(4)主要文献の概要

・辻村 太郎(1926)

越中能登断層系の1メンバーとして高清水断層崖を記載している。城端町の南東2kmの地点から東北〜北北東に延び、延長25kmに及ぶ断層崖で第三紀層を切るとの記載がある。

・市川 渡(1932)

辻村が指摘した高清水断層崖のうち、庄川右岸の崖地形については、段丘面上に変位地形が認められないことなどから段丘崖(侵食崖)の可能性があると指摘している。

・池辺 展生(1950)

高清水山地の北西斜面には撓曲と認められるものはなく、断層も認められないことから、高清水断層崖は存在しないと記載している。

・菊川 茂(1966)

地質境界断層としての高清水断層の記載がある。庄川町三楽温泉横の露頭、井波町東大谷川の河床、井波町干谷川の河床などで観察でき、断層の特徴として花崗岩類が断層破砕帯に取り込まれて露出している。層厚1000m前後の岩稲層をぬいて花崗岩が露出していることから、花崗岩を1000m前後持ち上げるような大きな断層であると考えられる。

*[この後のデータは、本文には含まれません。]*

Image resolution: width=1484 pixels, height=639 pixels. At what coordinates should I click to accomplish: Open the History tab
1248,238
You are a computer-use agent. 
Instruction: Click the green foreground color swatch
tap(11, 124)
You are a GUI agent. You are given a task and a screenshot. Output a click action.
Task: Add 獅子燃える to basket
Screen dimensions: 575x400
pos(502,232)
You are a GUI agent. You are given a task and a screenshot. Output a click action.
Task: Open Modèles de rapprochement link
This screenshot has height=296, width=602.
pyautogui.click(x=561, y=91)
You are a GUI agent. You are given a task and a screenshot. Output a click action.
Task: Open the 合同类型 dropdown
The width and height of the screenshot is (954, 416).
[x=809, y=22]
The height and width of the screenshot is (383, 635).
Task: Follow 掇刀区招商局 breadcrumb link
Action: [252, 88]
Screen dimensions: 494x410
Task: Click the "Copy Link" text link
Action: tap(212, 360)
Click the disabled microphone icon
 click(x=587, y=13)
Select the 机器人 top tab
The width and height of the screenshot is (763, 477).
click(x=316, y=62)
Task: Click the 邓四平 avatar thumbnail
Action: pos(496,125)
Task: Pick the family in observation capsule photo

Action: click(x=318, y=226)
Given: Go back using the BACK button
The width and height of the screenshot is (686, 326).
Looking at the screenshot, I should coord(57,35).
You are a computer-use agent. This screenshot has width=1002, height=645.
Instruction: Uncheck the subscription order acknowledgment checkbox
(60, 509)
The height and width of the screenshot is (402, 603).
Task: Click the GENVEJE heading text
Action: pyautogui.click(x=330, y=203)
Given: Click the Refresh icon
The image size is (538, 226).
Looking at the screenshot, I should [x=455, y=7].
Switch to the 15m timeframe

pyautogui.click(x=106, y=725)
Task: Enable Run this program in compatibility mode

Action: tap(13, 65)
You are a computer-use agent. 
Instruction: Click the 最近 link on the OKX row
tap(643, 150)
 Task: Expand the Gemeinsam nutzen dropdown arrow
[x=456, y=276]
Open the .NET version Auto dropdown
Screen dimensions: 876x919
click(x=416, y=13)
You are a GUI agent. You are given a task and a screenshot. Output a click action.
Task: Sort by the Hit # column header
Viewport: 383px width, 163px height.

断層に沿って三楽、庄川、林道などの鉱泉や石灰華が分布し、福井地震(1948)のさいに、庄川温泉が湧出したとの記載がある。

・坂本 亨(1966)

図上に井波急斜帯として記載があるが、断層の記載はない。

・藤井 昭二(1968)

地質境界断層としての高清水断層の記載がある。南砺山麓用水の庄川トンネル工事の際に、坑口から370〜372m間に幅約2mの断層粘土をもつN60゚E/70゚Wの断層が認められた。金屋の露頭では花崗岩中の断層であったが、トンネル内では安山岩と凝灰角礫岩の間に位置している。主断層に平行なものと、それに直交する小断層が数条認められるとの記載がある。

・菊川 茂(1970)

地質境界断層としての記載がある。高清水山地が砺波平野にのぞむ部分は直線的に急傾斜し、この山麓線に沿って逆断層が延び、断層の破砕帯は幅100m前後で長さ20km以上にわたる。本断層は高清水山地山麓線に平行に延び、高清水山地の地形形成に大きく影響を与えたことを考え、高清水断層と命名している。

・小矢部川団研グループ(1974)

地質境界断層としての高清水断層の記載がある。高清水断層に沿って井波町から城端町にかけて崖錐性堆積物が発達しており、この断層は閑乗寺などのg5礫層(高位面形成層)で覆われているとしている。断層の形成は岩稲累層堆積後であり、花崗岩が断層に沿って地表に分布しているので衝上断層と見なしている。

・竹村 利夫(1978)

活断層としての高清水断層を最初に記載した論文である。井波墓地付近、赤祖父ため池付近、院瀬見丘陵北部の3箇所で低位〜高位段丘面を切る断層露頭を記載している(図3−1−3)。

図3−1−3 活断層としての高清水断層のスケッチ(竹村,1979) 

・藤井 昭二・竹村 利夫(1979)

活断層としての高清水断層の記載がある。NE走向を示し縦ずれが顕著で、主断層は逆断層であるとの記載がある。高清水断層はその東部において平野側に古い地質が分布するが、これを断層の横ずれでは説明できないため、更新世前期以前に平野側上がりの運動があったと考えている。